*Exercise requirements*
Produce word for word the lines of the data below running from the one that has "Instruction: Open johndoe@johndoe.com" to the one that has "Task: Open the video preview play icon", inclusive, and no others.

*Given entries*
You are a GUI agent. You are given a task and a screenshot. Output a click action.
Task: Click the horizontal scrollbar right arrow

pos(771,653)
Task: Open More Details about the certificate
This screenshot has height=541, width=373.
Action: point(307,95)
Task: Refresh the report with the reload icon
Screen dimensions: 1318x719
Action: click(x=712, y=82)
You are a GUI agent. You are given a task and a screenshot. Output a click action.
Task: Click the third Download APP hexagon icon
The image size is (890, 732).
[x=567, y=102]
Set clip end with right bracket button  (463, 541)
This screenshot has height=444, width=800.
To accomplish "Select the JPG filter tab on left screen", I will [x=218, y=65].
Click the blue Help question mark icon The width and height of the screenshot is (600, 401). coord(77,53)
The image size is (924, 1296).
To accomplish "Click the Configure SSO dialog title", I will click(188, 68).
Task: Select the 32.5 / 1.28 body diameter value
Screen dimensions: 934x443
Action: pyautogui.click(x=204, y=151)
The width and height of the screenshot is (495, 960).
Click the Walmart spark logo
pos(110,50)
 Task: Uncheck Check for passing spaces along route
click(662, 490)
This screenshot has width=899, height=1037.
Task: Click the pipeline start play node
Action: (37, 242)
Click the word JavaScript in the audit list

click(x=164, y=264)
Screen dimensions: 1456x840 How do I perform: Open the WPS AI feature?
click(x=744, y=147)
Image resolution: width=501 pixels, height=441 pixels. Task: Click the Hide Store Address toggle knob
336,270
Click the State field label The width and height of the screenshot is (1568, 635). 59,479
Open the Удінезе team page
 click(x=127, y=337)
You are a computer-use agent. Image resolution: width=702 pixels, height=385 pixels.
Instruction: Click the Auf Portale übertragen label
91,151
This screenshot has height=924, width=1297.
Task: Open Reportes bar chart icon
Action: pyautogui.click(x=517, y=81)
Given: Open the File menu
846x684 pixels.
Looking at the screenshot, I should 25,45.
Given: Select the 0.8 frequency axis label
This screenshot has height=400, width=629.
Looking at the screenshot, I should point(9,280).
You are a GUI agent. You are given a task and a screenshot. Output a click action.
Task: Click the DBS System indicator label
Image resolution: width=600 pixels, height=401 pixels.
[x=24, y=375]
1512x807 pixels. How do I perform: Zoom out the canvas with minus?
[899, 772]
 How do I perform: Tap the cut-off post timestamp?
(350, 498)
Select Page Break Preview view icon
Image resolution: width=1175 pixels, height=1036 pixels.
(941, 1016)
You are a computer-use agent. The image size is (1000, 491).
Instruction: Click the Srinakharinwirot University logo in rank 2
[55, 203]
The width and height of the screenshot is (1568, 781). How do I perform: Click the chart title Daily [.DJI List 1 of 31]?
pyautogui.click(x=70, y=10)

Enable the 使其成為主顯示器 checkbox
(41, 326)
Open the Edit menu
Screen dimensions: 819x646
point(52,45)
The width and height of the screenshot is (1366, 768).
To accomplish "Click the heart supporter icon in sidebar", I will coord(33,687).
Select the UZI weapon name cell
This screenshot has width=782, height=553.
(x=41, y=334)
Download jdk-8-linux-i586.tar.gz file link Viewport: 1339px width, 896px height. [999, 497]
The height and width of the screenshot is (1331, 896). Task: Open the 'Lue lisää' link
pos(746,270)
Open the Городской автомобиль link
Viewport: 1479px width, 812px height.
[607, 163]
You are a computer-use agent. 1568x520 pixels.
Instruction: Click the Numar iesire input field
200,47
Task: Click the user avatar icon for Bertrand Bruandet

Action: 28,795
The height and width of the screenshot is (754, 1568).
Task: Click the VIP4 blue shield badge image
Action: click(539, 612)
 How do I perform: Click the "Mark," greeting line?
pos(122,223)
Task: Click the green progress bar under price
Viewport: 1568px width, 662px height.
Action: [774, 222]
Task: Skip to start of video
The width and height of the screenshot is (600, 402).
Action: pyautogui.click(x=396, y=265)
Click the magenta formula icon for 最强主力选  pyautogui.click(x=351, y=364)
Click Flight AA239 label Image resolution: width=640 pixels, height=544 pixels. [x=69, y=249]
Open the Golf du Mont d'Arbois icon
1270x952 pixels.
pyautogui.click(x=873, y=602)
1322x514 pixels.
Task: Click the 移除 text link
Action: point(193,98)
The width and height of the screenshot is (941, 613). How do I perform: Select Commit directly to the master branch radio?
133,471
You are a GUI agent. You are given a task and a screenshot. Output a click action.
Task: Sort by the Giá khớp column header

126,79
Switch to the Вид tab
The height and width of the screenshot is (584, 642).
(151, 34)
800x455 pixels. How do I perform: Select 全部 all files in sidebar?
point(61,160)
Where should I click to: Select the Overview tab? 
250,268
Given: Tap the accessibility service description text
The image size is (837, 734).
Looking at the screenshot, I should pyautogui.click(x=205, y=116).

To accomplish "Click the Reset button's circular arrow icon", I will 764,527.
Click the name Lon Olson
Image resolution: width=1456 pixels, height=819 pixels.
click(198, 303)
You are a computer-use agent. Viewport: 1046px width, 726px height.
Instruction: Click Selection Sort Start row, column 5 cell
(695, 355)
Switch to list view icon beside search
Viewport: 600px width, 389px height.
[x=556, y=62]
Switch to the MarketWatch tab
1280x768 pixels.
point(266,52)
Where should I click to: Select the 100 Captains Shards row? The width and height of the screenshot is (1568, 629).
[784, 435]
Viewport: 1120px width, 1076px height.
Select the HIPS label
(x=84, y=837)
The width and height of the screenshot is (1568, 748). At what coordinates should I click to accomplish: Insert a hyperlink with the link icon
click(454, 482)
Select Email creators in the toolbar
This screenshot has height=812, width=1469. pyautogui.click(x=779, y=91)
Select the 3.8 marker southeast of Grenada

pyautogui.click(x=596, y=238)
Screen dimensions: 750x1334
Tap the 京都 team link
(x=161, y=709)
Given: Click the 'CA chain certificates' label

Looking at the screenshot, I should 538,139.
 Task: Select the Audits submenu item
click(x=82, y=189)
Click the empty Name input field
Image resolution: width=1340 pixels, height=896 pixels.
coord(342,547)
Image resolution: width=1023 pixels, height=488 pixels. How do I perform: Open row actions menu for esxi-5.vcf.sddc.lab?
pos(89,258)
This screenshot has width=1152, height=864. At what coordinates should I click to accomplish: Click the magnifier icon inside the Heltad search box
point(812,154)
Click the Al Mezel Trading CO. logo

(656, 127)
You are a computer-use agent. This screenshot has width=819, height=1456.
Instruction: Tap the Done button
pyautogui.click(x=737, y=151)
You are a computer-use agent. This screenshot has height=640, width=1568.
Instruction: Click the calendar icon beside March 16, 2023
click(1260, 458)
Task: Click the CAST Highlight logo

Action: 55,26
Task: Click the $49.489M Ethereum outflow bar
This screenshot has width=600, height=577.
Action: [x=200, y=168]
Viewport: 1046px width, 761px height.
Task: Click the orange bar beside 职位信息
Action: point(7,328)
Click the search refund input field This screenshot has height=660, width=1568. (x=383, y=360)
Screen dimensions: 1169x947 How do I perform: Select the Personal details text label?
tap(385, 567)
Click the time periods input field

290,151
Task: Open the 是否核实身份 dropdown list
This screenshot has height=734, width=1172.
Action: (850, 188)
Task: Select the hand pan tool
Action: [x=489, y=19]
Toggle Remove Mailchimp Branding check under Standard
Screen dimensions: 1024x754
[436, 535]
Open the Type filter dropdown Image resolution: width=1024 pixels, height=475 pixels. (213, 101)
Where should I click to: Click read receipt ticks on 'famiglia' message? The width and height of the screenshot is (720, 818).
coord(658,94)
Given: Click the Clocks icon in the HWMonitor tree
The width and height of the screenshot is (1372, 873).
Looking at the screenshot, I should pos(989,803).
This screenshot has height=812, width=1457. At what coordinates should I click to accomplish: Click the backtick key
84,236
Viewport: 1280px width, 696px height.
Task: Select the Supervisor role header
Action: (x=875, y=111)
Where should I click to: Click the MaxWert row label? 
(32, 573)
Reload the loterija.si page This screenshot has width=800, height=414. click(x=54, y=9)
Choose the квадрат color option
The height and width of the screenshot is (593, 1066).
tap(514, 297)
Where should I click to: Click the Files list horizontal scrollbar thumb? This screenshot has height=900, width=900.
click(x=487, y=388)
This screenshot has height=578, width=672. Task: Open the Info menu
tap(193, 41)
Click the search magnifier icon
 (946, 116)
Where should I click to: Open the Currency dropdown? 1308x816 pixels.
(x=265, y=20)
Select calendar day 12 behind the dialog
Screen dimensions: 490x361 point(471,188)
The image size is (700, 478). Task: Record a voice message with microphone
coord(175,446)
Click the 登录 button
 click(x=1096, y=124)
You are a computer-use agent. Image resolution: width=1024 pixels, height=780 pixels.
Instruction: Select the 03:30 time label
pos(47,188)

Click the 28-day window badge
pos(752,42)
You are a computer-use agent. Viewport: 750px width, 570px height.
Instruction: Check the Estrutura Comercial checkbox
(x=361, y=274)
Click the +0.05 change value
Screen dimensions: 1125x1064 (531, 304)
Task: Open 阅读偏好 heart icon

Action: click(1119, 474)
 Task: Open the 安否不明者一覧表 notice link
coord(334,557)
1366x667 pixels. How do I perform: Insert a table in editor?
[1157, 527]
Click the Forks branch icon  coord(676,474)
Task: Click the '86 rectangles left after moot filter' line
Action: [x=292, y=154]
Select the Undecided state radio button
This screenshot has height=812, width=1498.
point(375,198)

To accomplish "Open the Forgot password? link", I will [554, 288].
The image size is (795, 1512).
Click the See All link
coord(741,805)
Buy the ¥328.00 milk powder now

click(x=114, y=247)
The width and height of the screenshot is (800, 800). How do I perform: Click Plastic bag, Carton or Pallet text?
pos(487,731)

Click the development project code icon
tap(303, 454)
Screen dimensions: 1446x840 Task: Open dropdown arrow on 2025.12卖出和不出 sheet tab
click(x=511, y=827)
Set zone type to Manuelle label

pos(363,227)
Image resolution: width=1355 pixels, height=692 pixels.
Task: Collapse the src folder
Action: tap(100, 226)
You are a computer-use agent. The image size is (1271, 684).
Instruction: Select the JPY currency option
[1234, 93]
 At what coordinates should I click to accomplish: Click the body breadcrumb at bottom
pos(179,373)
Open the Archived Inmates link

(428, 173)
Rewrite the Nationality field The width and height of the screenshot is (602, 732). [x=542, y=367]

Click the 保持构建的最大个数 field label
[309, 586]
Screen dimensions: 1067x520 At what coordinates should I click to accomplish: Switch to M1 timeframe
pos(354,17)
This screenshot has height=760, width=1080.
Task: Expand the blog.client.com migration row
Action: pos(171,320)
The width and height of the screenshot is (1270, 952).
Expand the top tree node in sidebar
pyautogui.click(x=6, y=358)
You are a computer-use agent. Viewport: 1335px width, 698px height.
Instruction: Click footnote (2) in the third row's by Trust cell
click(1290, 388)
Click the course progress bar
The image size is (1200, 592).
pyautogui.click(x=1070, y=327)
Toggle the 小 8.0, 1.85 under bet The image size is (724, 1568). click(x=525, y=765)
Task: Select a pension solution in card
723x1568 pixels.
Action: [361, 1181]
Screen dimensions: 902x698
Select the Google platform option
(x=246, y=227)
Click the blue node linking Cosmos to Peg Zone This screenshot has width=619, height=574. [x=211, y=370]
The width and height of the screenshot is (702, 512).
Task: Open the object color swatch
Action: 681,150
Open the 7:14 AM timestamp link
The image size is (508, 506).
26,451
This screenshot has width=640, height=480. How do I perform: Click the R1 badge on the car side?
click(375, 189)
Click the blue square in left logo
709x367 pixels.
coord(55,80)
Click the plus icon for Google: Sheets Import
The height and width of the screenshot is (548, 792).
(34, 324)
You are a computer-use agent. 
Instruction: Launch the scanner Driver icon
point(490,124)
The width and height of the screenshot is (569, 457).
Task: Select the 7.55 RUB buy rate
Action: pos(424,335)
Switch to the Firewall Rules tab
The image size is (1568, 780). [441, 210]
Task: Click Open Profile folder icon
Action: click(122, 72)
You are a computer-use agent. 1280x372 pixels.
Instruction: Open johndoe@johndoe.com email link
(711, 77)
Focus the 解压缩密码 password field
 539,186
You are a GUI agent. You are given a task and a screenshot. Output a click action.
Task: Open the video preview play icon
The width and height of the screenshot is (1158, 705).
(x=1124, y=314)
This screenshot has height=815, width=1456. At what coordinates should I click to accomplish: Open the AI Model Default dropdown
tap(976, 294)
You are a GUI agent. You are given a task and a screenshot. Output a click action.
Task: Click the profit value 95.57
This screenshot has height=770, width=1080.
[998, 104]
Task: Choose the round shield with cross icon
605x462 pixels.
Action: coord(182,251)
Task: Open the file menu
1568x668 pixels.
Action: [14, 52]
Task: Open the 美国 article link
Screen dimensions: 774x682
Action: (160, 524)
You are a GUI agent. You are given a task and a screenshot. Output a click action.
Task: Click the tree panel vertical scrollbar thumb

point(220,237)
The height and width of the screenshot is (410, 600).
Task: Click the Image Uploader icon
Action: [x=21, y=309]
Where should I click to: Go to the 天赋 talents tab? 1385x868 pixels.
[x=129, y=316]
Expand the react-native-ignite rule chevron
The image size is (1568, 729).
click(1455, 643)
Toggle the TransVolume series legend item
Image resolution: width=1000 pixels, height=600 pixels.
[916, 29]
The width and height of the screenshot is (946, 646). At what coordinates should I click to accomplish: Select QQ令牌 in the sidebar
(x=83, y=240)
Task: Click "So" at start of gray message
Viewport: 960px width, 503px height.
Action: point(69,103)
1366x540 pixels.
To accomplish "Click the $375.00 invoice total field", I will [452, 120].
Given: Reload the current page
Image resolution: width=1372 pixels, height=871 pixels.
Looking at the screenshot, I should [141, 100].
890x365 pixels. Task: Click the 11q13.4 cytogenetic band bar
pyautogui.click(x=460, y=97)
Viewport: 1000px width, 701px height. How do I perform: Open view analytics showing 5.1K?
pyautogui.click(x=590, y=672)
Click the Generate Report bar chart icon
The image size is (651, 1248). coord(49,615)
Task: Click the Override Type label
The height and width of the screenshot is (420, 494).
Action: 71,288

*Your response*
Instruction: Open johndoe@johndoe.com email link
(711, 77)
Focus the 解压缩密码 password field
 539,186
You are a GUI agent. You are given a task and a screenshot. Output a click action.
Task: Open the video preview play icon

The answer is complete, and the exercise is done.